Female TV host's killing sends chill through Kabul

Staff at a controversial TV station in Kabul are taking extra security precautions in the wake of a killing last Wednesday of a former colleague who was shot dead in her Kabul home.

Shaima Rezayee had worked for Tolo TV before being dismissed two months ago amid complaints by conservatives over her on-air demeanor. In a departure from the public personae of many Afghan women, Ms. Rezayee adopted Western-style dress and chatted with male counterparts as a veejay for a music-video program named "Hop."

A council of religious scholars criticized Tolo and other broadcasters this spring for airing "programs opposed to Islam and national values."

Police are still investigating Rezayee's death, but they have told reporters that the young woman's brothers may have been involved. In Afghanistan and other conservative societies, women may face violence at the hands of male relatives over perceived affronts to family "honor."

It's unclear if Rezayee was killed because of her appearances on TV or over personal matters.

Shortly after Rezayee left Tolo, rumors circulated in Kabul that she had been killed by people upset by her TV stint.

To dispel the stories, the station encouraged her to sit for a radio interview, which she did, according to Saad Mohseni, head of Tolo TV.

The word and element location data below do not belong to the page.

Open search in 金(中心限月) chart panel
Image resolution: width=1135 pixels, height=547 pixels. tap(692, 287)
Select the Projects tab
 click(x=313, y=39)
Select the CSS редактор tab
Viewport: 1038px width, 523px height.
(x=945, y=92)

Reached by phone, Mr. Mohseni denied that Rezayee was fired because of the conservative backlash, citing instead unprofessional work habits. He says he does not believe she was killed because of her ties to Tolo.

As a precaution, however, the station's most famous veejay, Shakeb Isaar, has not left the station's vicinity since Wednesday. Conversations earlier this month around Kabul revealed considerable hostility toward Mr. Isaar from Afghans who objected to his Indian haircuts and banter with female cohosts.

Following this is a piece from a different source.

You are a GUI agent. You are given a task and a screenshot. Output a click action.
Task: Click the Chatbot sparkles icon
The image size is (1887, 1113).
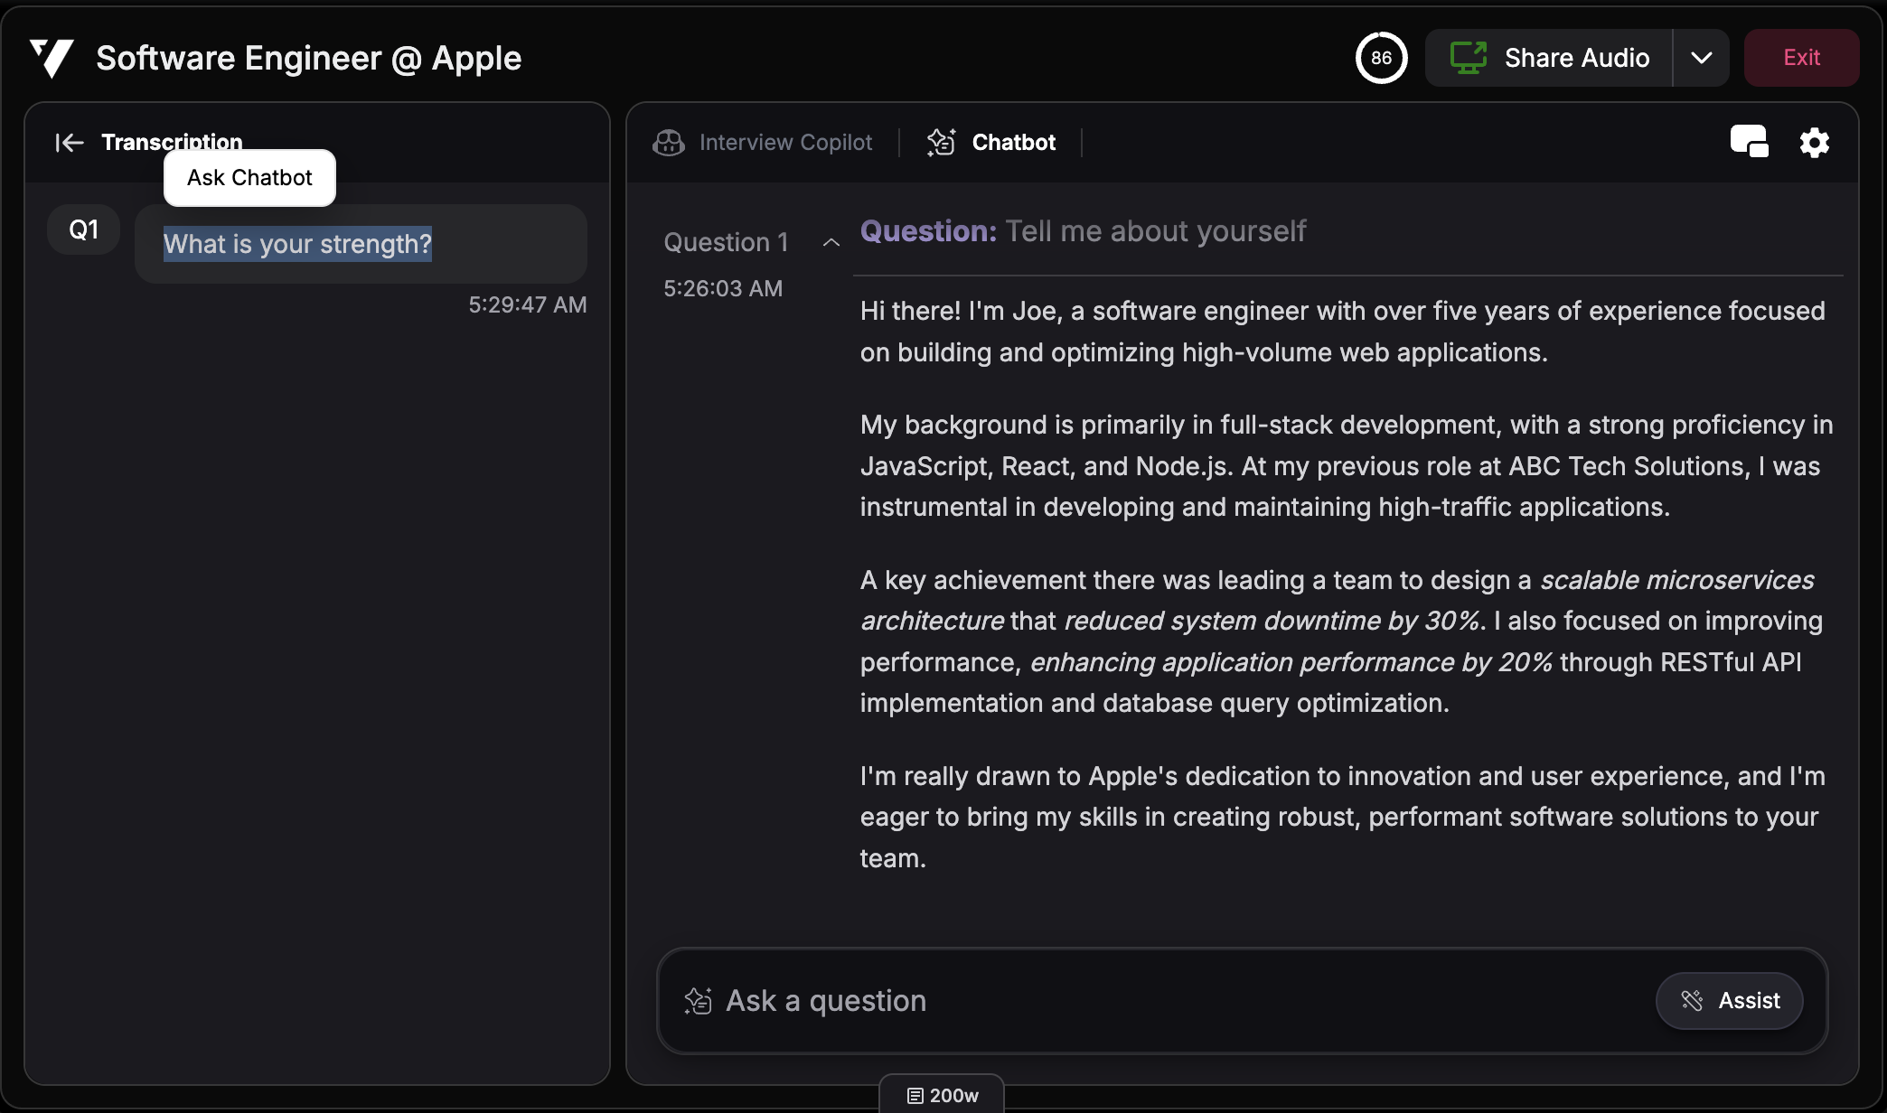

Reporters Without Borders has portrayed Rezayee's death as an attack on press freedom. "This horrible murder proves that press freedom still cannot be taken for granted in Afghanistan," the Paris-based organization said.

The director-general of UNESCO also condemned the murder Monday: "On no account can murder be considered as an instrument for cultural policy and it is outrageous to think that musical programming can justify the taking of life."

Mohseni says the station will not change course because of the murder. "You always reassess what you put out there and this is no different. [But] we do not allow individuals to dictate the terms to us, to act as terrorists," he says.

Last week, kidnappers of an Italian woman in Kabul demanded that Arman, Tolo's radio counterpart, end a popular talk show that offers love advice to young Afghans. There have been conflicting reports about the fate of Clementina Cantoni, who worked for CARE International.

The past month has seen a half-dozen high-profile killings of women in Afghanistan, including an execution for suspected adultery and the discovery of three corpses with notes warning women against working for Western aid agencies.

Ben Arnoldy has just returned from Afghanistan.